Of the many reasons we would want to engage and renew our listening skills, asking better questions is near the top.

[W]e trade mostly in answers— competing answers— and in questions that corner, incite, or entertain. In journalism we have a love affair with the “tough” question, which is often an assumption masked as an inquiry and looking for a fight. … My only measure of the strength of a question now is in the honesty and eloquence it elicits.

Questions are the means by which we explore ourselves, each other, and the world.

If I’ve learned nothing else, I’ve learned this: a question is a powerful thing, a mighty use of words. Questions elicit answers in their likeness. Answers mirror the questions they rise, or fall, to meet. So while a simple question can be precisely what’s needed to drive to the heart of the matter, it’s hard to meet a simplistic question with anything but a simplistic answer. It’s hard to transcend a combative question. But it’s hard to resist a generous question. We all have it in us to formulate questions that invite honesty, dignity, and revelation. There is something redemptive and life-giving about asking a better question.

Questions themselves can offer no immediate need of answers. Counter to our notion that everything must have an answer, some of the most worthwhile questions are the ones with no immediate answers.

And yet we insist on dividing so much of life into competing certainties.

We want others to acknowledge that our answers are right. We call the debate or get on the same page or take a vote and move on.

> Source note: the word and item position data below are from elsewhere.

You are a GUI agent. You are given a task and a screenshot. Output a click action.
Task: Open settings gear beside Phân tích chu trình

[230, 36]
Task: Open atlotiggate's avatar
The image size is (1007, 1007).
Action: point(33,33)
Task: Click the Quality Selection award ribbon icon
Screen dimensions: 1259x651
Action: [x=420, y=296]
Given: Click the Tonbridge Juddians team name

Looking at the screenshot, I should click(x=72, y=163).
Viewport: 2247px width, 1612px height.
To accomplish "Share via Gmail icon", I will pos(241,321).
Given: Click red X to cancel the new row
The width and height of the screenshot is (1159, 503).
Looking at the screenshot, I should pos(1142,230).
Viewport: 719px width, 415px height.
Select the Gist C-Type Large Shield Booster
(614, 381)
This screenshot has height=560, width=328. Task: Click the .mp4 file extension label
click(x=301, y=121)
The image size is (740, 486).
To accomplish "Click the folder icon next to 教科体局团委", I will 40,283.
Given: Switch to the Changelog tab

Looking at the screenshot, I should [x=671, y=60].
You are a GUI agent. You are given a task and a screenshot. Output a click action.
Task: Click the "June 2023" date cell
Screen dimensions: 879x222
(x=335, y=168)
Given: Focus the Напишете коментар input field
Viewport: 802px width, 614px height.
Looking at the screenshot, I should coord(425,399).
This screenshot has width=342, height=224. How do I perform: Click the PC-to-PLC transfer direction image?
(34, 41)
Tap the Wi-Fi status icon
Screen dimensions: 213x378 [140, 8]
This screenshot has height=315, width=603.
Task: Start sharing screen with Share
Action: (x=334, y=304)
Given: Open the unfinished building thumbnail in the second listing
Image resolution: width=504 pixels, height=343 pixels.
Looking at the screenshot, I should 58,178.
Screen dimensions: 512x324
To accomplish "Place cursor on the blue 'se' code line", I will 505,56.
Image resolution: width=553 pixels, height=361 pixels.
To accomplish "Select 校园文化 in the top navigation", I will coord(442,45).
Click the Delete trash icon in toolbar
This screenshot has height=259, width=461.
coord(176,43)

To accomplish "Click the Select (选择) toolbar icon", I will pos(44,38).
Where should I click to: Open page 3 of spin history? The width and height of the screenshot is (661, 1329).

The alternative involves a different orientation to the point of conversing in the first place: to invite searching— not on who is right and who is wrong and the arguments on every side; not on whether we can agree; but on what is at stake in human terms for us all. There is value in learning to speak together honestly and relate to each other with dignity, without rushing to common ground that would leave all the hard questions hanging.

In a way answers are like the goals that Scott Adams brought to our attention — a false, but comforting, refuge. Yet, for many of us probing ourselves with questions about how we should live and what it means to be a citizen in a global world, it is in the search that we find meaning.